Crise na Líbia, perguntas e respostas

Líbia: perguntas e respostas

Como começou a crise?

A partir de 2011, com a queda do governo Kadafi/Gaddafi (as duas grafias valem) durante a Primavera Árabe. Após a queda do governo não houve uma estabilização do país, que se dividiu em diversas milícias locais. A soma de fatores: ausência de comando unificado, queda na produção de petróleo e portanto crise econômica.

O cenário de caos também abriu espaço para grupos extremistas islâmicos e redes de tráfico de refugiados para a Europa.
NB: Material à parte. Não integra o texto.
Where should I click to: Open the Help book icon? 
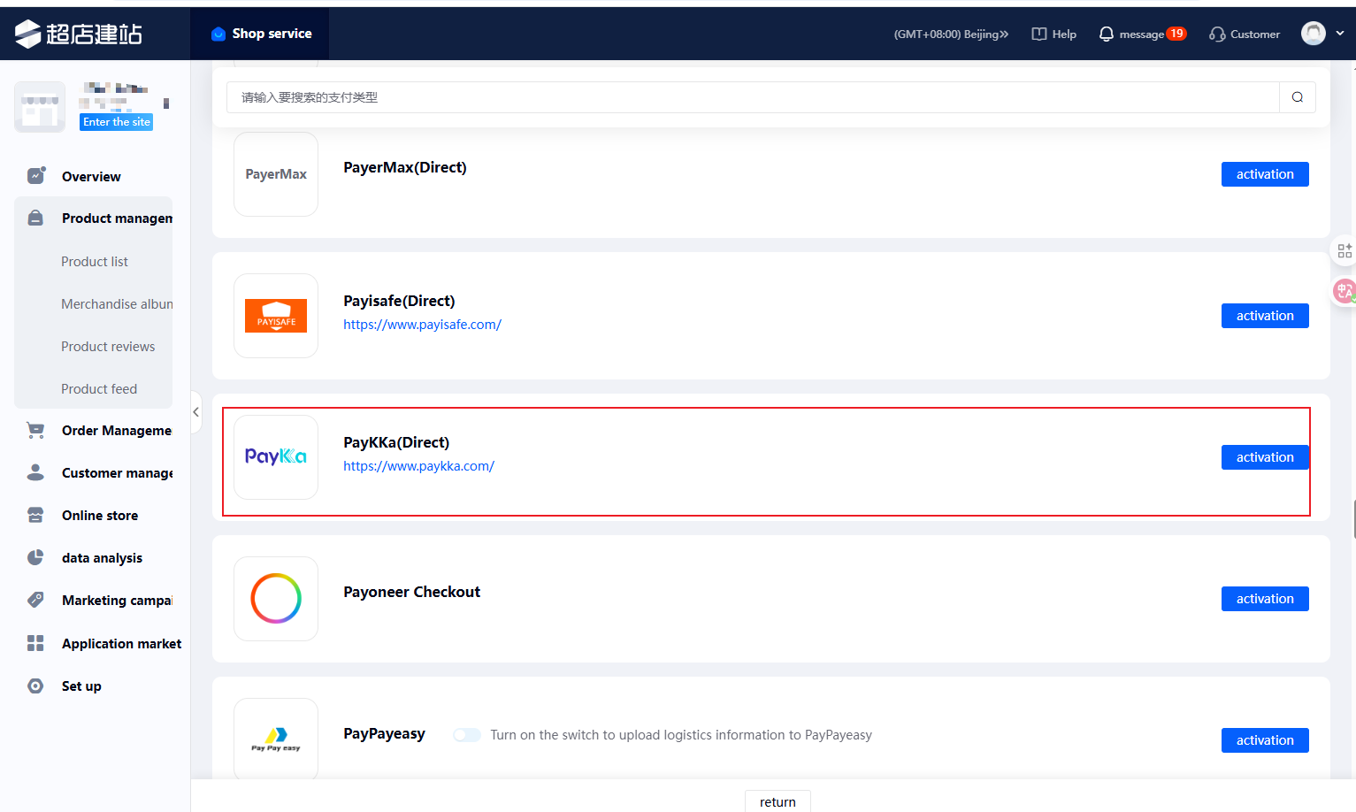click(x=1039, y=34)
Quando e como a crise se agravou?

Desde a queda de Kadafi, o país tem um governo instalado em Tripoli, capital no oeste do país, com o apoio da ONU. O governante é Fayez Al Sarraj.

Historicamente a Líbia sempre apresentou uma divisão leste – oeste. Tripoli era a capital de Kadafi e o centro de poder do oeste. Bengazi foi o centro da revolta contra Kadafi e é o centro de poder do leste juntamente com Tobruk.

No leste surgiu a figura de Haftar, ex-comandante militar de Kadafi que, inicialmente com apoio do Egito, Rússia, França e Emirados Árabes Unidos, conseguiu unificar esta parte do país que estava na mão de diversas milícias, algumas extremistas.

Inicialmente Haftar e o governo de Tripoli mantiveram alguma colaboração.

O banco central em Tripoli pagava os salários das forças de afta enquanto ele permitia que seus portos fossem usados para a exportação de petróleo.

Esta colaboração não existe mais, alguns meses atrás Haftar avançou sobre o deserto do sul e tomou os maiores campos de petróleo do país.

Qual o quadro atual?

O governo de Trípoli não tem forças armadas sólidas, baseia sua defesa em diversas milícias mais ou menos autônomas e bastante polêmicas, muitos dos líderes são acusados de diversos crimes.

Haftar, algumas semanas atrás, iniciou um avanço militar sobre Tripoli com o intuito de tomar o controle e unificar o país sob seu comando.

A imagem abaixo é do dia 23 de abril, o território de Haftar é o vermelho, o do governo de Tripoli em azul. A fonte da imagem é essa aqui, pode acompanhar em tempo real.

Quais os riscos?

O país pode mergulhar em mais uma fase de combates sangrentos, retomando de vez a guerra civil que na prática nunca cessou de existir totalmente.

Acuada, a população provavelmente buscará fugir em direção à Europa

Esta medida agrava o quadro das ondas de refugiados que atingiram a Europa em 2011 devido à Primavera Árabe e depois com muita força em 2015, auge da crise da SíriaNeste meio tempo sempre houve fluxo de refugiados, variando em intensidade.